Maître Chris Baptiste tient la défense ©L.B/Hérault Tribune
Il revendique aussi le fait culturel : “La tauromachie fait partie de notre paysage. On peut la détester, mais on ne la raye pas d’un trait de plume parce qu’elle dérange. Ce n’est pas ainsi qu’on construit une civilisation.” La défense change ainsi la forme du débat : d’un procès contre un rituel, on passe à une interrogation sur le pouvoir de la société à effacer ce qu’elle n’aime pas.
“Un sujet de contradictions”
Au fil des interventions, le débat se muscle. Chaque mot devient banderille. Le pénaliste Jean-Robert Nguyen Phung, assesseur du soir, n’en perd pas une miette. La tauromachie, il l’a combattue en audience, face à Pérols notamment, il la scrute ici, disséquée, offerte.
Les étudiants, eux, testent les limites. Ils osent demander la requalification des arènes en “lieux de culte”… “Un espace de cérémonie où l’on vient communier avec la mort”, provoque Lenny Nicolas, au bord du sacrilège. Rires nerveux, la chapelle n’en demandait pas tant. De son siège, Carlos Olsina garde son calme. Son métier, sa vie, ses cicatrices : tout est jugé ici.
Sous le regard fixe des saints peints sur les murs, le jury se retire quelques minutes derrière la sacristie transformée en arrière-salle du tribunal. Lorsque Gérard Christol réapparaît, le jugement tombe : “Pour la corrida… l’acquittement.” Il ne s’agit pas d’un triomphe, mais d’un constat : le droit existant suffit à la protéger, tant qu’elle demeure considérée comme expression culturelle locale. Une phrase pourtant laisse une porte entrouverte : “Rien n’empêche le débat de continuer. Et il continuera.”
De faux procès à vraie tribune
Sur scène, la parole se libère davantage. Questionné, le matador biterrois explique son engagement. Il décrit “l’hommage” qu’il rend au taureau et l’idée que “la vie du torero se met au diapason de celle de l’animal”. La dimension rituelle, selon lui, ne peut se comprendre que dans la proximité du risque.

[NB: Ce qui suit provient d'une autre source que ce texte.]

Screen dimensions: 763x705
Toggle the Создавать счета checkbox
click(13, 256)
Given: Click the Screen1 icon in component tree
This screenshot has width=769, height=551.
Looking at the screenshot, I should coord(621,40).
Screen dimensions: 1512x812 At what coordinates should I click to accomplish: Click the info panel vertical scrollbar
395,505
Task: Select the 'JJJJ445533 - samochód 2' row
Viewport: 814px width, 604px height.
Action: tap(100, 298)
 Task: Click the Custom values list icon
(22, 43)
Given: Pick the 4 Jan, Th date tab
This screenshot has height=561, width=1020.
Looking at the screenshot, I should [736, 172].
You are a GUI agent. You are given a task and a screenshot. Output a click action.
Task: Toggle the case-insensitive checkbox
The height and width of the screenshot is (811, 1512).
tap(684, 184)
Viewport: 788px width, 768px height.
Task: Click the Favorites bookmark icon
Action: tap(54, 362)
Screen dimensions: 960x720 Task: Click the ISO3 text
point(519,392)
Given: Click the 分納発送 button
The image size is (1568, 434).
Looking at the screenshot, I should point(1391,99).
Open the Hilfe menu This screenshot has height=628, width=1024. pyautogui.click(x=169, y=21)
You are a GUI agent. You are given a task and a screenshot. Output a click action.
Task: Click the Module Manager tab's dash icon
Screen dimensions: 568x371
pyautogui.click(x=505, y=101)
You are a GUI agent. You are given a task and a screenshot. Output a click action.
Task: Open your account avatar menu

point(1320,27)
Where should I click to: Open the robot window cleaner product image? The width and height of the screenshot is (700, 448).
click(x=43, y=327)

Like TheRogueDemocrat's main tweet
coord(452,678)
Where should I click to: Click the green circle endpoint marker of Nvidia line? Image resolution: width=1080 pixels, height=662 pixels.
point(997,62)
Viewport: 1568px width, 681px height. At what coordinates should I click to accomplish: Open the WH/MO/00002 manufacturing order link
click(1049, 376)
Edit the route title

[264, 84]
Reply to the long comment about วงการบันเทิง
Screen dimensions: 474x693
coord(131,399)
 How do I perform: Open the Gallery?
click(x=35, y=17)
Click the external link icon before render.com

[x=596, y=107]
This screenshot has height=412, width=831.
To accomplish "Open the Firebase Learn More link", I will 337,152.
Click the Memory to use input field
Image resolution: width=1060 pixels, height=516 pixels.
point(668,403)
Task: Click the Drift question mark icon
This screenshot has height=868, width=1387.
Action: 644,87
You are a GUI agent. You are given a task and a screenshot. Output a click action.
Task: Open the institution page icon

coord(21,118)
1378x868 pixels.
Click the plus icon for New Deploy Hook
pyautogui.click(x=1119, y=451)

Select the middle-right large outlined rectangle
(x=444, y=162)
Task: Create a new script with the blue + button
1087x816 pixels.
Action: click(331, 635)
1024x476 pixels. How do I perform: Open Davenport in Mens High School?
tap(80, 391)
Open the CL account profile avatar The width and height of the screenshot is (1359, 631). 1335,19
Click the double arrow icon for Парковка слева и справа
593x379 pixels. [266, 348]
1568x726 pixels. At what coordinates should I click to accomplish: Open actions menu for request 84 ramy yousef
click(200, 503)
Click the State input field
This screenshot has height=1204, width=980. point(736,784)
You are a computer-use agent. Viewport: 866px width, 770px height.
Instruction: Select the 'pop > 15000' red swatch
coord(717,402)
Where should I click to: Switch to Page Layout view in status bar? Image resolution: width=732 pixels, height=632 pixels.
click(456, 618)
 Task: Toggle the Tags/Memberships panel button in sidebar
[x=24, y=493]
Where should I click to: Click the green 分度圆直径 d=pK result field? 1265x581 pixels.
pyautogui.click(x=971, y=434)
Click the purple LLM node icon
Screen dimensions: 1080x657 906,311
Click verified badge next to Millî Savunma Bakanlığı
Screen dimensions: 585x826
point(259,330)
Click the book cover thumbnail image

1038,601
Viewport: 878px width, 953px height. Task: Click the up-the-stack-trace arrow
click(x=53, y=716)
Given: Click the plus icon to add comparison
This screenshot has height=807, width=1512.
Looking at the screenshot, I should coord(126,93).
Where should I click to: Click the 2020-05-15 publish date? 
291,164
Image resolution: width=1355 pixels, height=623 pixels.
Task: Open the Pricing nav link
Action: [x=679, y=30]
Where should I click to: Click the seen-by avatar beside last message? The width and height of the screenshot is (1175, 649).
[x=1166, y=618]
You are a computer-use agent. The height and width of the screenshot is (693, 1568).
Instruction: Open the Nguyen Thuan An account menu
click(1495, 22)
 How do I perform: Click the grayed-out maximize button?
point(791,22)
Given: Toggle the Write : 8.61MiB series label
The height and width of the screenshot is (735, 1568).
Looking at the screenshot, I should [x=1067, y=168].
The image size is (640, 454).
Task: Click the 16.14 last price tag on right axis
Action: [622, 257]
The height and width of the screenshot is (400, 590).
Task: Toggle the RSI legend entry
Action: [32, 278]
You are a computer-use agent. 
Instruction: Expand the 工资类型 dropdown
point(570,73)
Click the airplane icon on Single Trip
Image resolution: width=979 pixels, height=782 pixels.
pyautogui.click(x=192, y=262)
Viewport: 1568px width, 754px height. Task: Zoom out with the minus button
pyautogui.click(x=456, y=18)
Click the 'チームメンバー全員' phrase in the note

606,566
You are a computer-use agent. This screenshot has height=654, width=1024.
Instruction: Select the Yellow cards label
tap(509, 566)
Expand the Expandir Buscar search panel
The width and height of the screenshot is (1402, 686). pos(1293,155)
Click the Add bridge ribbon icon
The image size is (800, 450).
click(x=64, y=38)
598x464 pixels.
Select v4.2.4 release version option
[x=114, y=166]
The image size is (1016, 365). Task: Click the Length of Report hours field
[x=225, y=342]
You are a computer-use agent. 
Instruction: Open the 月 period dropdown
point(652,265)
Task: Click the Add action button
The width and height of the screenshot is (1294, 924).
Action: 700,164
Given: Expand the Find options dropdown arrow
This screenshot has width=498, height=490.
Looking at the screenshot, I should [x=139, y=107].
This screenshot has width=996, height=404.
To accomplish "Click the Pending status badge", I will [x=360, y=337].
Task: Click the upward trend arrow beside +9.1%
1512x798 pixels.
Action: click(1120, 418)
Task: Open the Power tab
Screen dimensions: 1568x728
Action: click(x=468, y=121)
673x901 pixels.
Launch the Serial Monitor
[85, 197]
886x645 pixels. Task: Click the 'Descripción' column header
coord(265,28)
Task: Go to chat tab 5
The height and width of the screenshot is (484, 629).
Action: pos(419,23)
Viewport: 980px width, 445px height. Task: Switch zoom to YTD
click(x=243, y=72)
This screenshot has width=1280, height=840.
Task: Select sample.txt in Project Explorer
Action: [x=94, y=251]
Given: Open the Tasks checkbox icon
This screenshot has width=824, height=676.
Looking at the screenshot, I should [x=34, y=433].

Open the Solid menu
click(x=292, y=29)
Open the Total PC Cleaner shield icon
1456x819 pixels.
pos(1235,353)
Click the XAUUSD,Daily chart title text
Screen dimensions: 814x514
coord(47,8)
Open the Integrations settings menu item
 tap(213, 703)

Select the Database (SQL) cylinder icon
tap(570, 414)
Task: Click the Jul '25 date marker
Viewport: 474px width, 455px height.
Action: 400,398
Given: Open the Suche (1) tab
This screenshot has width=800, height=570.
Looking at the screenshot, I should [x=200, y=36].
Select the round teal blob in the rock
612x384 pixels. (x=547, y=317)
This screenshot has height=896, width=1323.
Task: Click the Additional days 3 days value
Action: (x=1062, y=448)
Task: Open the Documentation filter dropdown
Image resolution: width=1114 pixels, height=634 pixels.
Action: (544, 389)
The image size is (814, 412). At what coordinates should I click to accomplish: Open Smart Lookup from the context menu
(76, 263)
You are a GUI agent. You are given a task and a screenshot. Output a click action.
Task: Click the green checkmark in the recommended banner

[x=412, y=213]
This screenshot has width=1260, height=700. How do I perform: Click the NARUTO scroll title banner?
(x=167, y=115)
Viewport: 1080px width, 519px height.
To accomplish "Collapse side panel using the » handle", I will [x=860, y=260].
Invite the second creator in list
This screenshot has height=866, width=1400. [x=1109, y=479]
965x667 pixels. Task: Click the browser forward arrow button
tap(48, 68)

Jean-Robert Nguyen Phung, fidèle à sa ligne, tranche autrement : “La corrida, c’est une vraie saloperie. Ceux que je juge, ce ne sont pas tant les matadors… Eux, au moins, vont au contact du taureau. Ce sont les aficionados. Ceux qui applaudissent la mort depuis les gradins.” Deux manières irréconciliables de penser l’acte. Deux visions du monde et du vivant.
La soirée se termine sans vainqueur ni vaincu. Chacun repart avec ses propres certitudes… et celles de l’autre en tête. Aucun taureau n’a été tué ce soir. Ce qui a été mis à mort, c’est la facilité de croire que la réponse est simple.